I remember the first conference 20 years ago. My overall impression then was of married women, many of them mothers with babies whom they nursed while listening — some for the first time — to talk of women’s prayer groups or marriage equality or new rituals. I remember over the years attending obsessive sessions on women’s hair coverings and searching for sessions on women’s Torah study. I remember a preponderance of male rabbis and the women standing as the men entered the room, grateful for whatever support these authorities offered.
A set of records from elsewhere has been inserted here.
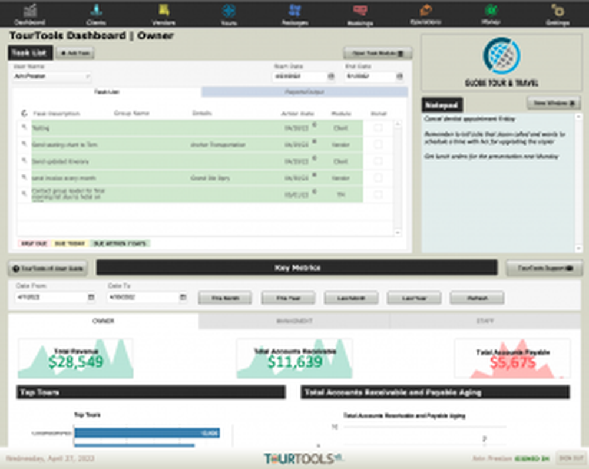Image resolution: width=589 pixels, height=469 pixels.
Task: Open the Vendors module
Action: click(x=163, y=13)
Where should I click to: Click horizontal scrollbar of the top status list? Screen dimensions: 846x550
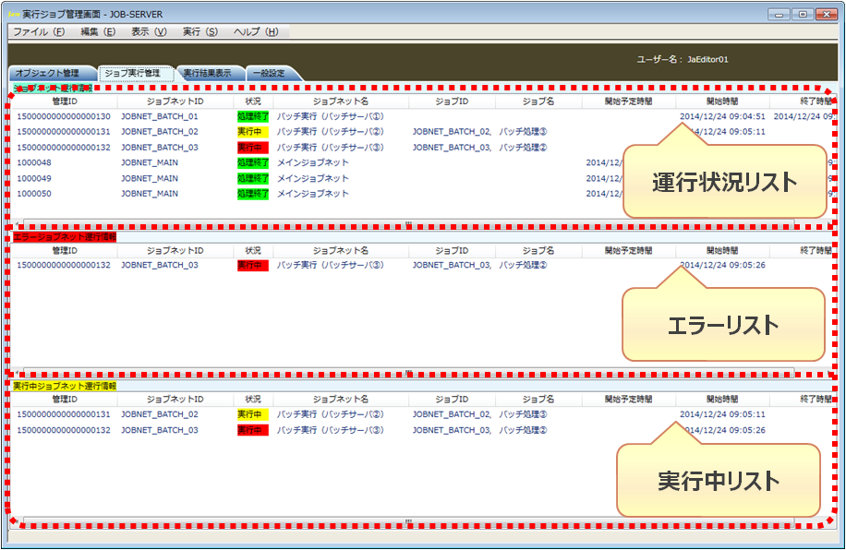[x=406, y=222]
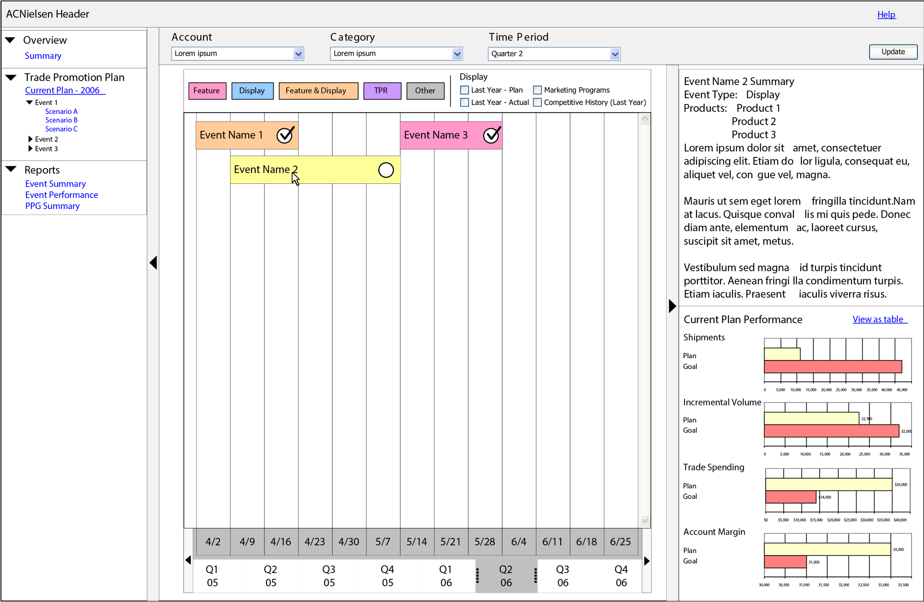This screenshot has height=602, width=924.
Task: Enable the Marketing Programs checkbox
Action: point(537,90)
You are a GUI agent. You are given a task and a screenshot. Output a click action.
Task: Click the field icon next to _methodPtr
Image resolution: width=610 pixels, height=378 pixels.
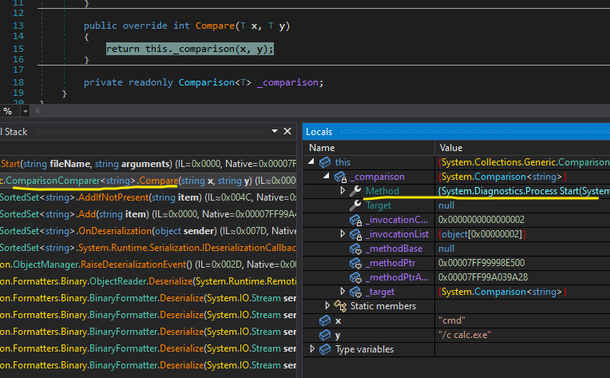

And now, at this year’s conference, young women, and a good representation of young men, predominated. The babies of the early days have grown up and taken over. The topic that stood out above all others concerned women’s leadership, with several sessions devoted to women rabbis. More than 20 women in the Orthodox movement now have rabbinic ordination or are studying for the rabbinate. Their title is still open for discussion: only one has accepted the term “rabbi”; others use variations of it, such as “rabba,” or “maharat.” Yet all are members of the Orthodox clergy, with widespread rabbinic responsibilities. Other themes this year included homosexuality, interfaith conversations and sexual abuse. Orthodoxy needs to confront the outside world head-on, this conference made clear, and these women are showing the way, with full confidence in their knowledge and themselves.
In religious life as in politics, young women are on the march. In our worrisome times, that is a cause for much hope.
Francine Klagsbrun’s latest book is “The Fourth Commandment: Remember the Sabbath Day.” Her new biography of Golda Meir will be published in the fall.